- _EXCERPT PROVIDED_
Lonsdale describes her book as a labor of love, and says it is aimed at those moments when we find ourselves outside our comfort zones, wanting to do the right thing and not offend, while venturing into religious settings we know little about.

In our multicultural society, a Sikh may invite a Muslim colleague to a family wedding. A Jew may invite a Catholic neighbor to a bar mitzvah. Or a Protestant raised in America may visit an Eastern Orthodox Church while traveling.

According to the book, which was vetted by clerics of all eight faiths, it would be offensive for a man to take his hat off in a Sikh temple or a synagogue, but the opposite could be true in some churches. One should not bring flowers to a Jewish or Muslim funeral, whereas they would be welcomed by Christians, Hindus and Buddhists.

Each section of the book contains a summary of the religion’s tenets. Then there are descriptions of holidays and rituals, and user-friendly boxes titled “What Happens?” and “What Should I Do?”

In Britain, an Anglican bishop might kneel and wash the feet of parishioners on Maundy Thursday before Easter. But it would be deeply offensive to direct the soles of one’s feet toward the religious leader in a mandir, a Hindu place of worship.

“This means you won’t be able to stretch your legs out if you are uncomfortable sitting cross-legged,” writes Lonsdale. “If you feel unable to hold this position for about an hour, you can sit on a chair at the back.”

Those seeking the reasons behind all the rituals and practices will have to consult more comprehensive tomes.

“I had to really discipline myself and rein it in. It was very easy to go off on a tangent,” Lonsdale said. “The book could have been twice the size. But my focus was to have it be about ceremonies, from the perspective of the guest.”

She also knows that there are many different streams of thought within the religions and it would be impossible “to get the pitch right” for everyone.

“There are going to be people who don’t agree. There will be many different interpretations,” she said. Still, she believes a baseline understanding of the major religions is a matter of daily life these days, not just something for those taking world religion classes.

For Lonsdale, the guidebook is the culmination of a lifelong search for spiritual meaning, which ultimately led her to an interfaith ministry. She began in adolescence to read about the various spiritual traditions but never felt comfortable with dogma or choosing the “right” version.

“Each time I came to a door of a particular faith, I hesitated because it was presented as the one way,” she recalls.

- _RECORDS PROVIDED_
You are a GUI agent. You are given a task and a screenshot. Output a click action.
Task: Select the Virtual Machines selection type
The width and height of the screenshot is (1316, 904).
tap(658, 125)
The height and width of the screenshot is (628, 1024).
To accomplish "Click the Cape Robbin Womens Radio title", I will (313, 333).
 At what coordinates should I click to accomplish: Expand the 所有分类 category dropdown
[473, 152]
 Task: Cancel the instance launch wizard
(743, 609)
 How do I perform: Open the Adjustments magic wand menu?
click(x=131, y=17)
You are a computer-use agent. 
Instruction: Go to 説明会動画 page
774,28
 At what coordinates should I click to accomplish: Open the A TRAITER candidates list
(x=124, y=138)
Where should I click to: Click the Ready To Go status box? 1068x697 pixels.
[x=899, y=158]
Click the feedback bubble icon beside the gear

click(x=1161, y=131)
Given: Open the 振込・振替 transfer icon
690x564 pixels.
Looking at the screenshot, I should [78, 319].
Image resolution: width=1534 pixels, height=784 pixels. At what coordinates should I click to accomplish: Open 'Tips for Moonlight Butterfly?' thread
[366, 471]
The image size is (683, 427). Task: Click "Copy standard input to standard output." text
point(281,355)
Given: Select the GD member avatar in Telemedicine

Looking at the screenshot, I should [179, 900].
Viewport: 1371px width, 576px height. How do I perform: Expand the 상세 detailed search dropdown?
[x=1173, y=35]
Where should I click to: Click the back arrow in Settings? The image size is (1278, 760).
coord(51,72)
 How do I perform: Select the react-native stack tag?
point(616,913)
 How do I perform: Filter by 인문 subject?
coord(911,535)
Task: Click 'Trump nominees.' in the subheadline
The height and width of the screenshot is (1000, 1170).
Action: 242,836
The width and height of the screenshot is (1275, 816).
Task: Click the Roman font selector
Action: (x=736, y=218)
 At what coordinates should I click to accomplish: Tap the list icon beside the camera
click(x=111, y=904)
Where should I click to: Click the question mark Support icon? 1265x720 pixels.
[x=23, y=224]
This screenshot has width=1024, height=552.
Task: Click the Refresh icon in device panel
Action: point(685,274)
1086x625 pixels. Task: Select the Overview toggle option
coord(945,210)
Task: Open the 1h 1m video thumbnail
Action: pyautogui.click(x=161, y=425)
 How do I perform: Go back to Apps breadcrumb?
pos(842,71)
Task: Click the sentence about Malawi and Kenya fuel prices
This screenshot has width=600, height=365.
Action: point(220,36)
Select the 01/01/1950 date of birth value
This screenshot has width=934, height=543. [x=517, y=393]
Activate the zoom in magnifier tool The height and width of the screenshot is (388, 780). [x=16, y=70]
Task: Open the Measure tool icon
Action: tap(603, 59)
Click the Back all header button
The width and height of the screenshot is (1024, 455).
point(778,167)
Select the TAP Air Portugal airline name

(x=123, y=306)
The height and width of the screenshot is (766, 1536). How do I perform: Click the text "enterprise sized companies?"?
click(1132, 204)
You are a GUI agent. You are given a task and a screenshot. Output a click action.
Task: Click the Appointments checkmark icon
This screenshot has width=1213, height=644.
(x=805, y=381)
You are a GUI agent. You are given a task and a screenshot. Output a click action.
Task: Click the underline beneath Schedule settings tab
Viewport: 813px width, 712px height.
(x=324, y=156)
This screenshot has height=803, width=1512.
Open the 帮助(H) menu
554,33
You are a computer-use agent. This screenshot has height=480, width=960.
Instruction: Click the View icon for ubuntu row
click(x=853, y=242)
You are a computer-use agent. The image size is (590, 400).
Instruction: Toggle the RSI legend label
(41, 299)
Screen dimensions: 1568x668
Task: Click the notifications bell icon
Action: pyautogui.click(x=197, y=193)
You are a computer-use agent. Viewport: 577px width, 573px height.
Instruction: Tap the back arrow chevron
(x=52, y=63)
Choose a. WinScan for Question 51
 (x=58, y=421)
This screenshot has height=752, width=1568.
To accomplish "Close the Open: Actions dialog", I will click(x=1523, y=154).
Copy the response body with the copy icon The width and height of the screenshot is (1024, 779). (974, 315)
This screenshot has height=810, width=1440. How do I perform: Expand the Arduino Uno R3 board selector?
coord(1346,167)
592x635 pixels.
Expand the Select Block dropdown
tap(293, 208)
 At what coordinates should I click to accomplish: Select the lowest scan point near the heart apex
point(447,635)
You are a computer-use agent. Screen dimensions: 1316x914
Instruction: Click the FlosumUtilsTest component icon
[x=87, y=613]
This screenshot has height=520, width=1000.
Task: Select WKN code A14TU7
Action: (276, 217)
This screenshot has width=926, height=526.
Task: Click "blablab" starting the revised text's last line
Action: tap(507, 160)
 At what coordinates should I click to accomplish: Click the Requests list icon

- _ACTION ITEM_
Carry on the article about Lonsdale's guidebook to religious ceremonies from the point where it stops. The rows are not needed here.

- _EXERCISE RESULT_
At the same time, Lonsdale developed a great respect for religious traditions. She did not feel the need to reject religion, as do many people who become disaffected with mainstream, institutional forms of worship.

Eventually, she discovered that Hinduism takes one of the more liberal approaches to spiritual life and so she incorporates chanting and meditation into her own spiritual practice.

Two decades ago, Lonsdale took the spiritual name Akasha, Sanskrit for “eternal wisdom,” but kept it largely private as she built her therapy practice and wrote a self-help book with pointers for living powerfully.

It wasn’t until 2004 that Lonsdale became aware of London’s Interfaith Foundation and entered its two-year seminary program to become an ordained interfaith minister. By 2005, Akasha had become her legal first name, replacing her given name Perry.

Now, in addition to her spiritually oriented therapy practice, Lonsdale creates personalized ceremonies for those who seek sacred services for birth, marriage and death, but do not feel comfortable with the mainstream approach. Her clients incorporate as little or as much traditional faith ritual as they like.

“Last year, I did a Hindu-Christian marriage that honored both backgrounds,” she said. “Particularly the younger generation, those in their mid-30s and younger, have grown up in a multicultural society and have friends of all faiths.”

Hence the guidebook, which she hopes will be viewed much like a dictionary that each home should possess.

As for kneeling, Jews don’t do it, but Catholics do, and Muslims kneel and prostrate themselves. When it comes to bowing, Hindus put their palms together for the namaste bow of reverence and thanks, whereas Buddhists bow with hands cupped — just fingertips and palms touching -- to emulate the shape of the lotus bud.